** Opening DATA SHOWN block **
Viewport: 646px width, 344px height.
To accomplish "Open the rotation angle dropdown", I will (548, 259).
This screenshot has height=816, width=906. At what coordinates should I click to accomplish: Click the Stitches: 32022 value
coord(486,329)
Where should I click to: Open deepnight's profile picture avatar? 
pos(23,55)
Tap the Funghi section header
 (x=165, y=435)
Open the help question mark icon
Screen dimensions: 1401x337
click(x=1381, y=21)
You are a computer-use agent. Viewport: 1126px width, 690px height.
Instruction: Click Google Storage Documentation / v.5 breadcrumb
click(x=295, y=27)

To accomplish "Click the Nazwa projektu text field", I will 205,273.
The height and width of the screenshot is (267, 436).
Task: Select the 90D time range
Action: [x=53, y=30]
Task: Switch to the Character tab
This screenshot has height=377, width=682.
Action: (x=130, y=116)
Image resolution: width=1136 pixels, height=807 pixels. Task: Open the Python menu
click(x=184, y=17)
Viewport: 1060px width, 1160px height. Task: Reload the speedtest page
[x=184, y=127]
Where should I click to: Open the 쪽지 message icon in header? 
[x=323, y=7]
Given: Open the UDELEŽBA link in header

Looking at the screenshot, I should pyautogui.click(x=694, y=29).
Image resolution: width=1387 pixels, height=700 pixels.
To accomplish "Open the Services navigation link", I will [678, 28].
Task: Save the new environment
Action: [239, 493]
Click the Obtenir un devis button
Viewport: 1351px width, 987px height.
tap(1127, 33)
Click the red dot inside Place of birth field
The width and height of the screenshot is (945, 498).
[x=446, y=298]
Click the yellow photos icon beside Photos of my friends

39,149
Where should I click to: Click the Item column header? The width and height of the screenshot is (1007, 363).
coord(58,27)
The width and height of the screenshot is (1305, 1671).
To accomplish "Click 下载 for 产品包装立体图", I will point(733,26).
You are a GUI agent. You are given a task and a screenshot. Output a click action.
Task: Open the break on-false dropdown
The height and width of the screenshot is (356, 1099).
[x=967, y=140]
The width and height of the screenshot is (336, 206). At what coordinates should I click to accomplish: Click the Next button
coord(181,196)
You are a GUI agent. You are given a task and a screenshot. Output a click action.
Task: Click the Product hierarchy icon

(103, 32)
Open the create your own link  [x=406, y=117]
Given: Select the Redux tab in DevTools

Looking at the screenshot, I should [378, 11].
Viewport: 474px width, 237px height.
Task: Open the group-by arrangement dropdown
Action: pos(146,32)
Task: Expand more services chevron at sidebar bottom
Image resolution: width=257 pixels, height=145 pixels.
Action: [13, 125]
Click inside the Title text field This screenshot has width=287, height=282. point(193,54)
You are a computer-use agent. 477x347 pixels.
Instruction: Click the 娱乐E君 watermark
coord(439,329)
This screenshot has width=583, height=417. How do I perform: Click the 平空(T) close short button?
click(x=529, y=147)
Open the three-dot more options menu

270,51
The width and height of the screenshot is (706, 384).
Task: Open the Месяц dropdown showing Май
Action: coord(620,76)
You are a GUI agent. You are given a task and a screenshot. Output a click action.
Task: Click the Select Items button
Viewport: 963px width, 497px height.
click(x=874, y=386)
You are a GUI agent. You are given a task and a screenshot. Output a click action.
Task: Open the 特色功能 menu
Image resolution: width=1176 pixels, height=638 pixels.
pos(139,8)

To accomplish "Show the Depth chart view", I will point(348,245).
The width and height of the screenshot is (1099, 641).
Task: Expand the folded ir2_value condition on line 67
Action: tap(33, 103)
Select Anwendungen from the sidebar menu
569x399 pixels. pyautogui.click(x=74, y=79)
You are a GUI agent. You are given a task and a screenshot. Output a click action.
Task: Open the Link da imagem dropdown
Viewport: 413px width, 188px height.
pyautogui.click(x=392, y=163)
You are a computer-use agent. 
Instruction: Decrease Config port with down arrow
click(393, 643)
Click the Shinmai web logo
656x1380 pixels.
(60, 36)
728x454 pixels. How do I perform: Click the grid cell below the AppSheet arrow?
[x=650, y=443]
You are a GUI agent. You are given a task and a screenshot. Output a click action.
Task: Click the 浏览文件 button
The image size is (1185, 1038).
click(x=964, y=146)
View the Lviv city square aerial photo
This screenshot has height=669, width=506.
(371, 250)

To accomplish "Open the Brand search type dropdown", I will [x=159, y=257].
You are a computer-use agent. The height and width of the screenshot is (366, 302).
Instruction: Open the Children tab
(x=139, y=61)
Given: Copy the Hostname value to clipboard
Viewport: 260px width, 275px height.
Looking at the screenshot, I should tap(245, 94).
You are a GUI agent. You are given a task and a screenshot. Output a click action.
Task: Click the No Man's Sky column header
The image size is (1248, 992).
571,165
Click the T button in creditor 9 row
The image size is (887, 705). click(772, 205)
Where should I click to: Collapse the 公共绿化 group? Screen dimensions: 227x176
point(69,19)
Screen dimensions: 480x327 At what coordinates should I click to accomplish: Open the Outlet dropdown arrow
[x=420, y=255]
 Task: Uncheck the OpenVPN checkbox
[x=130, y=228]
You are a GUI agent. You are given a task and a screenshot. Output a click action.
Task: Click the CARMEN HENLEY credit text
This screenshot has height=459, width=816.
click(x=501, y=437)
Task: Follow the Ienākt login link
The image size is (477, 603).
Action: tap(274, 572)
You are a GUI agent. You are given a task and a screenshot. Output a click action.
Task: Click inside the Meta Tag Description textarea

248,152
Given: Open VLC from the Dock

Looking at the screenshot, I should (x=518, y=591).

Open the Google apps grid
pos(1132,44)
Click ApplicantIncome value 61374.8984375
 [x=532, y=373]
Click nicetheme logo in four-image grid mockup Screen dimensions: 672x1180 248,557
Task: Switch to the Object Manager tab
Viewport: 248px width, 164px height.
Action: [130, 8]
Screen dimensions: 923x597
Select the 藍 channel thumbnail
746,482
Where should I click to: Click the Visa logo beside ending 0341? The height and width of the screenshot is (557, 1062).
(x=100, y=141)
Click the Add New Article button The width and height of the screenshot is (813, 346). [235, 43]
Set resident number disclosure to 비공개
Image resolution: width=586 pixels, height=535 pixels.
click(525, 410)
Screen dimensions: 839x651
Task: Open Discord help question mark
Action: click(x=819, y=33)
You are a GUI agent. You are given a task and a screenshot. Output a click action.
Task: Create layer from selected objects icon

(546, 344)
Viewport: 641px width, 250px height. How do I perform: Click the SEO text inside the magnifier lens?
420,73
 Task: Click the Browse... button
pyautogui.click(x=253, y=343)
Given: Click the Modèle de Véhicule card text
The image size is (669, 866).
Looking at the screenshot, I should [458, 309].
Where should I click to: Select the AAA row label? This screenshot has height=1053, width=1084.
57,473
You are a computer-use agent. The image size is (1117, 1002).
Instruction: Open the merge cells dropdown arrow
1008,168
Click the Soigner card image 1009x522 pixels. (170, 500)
** Closing DATA SHOWN block **
Copy out each line of the listing that holds the word "card".

— TASK OUTPUT —
Given: Click the Modèle de Véhicule card text
Click the Soigner card image 1009x522 pixels. (170, 500)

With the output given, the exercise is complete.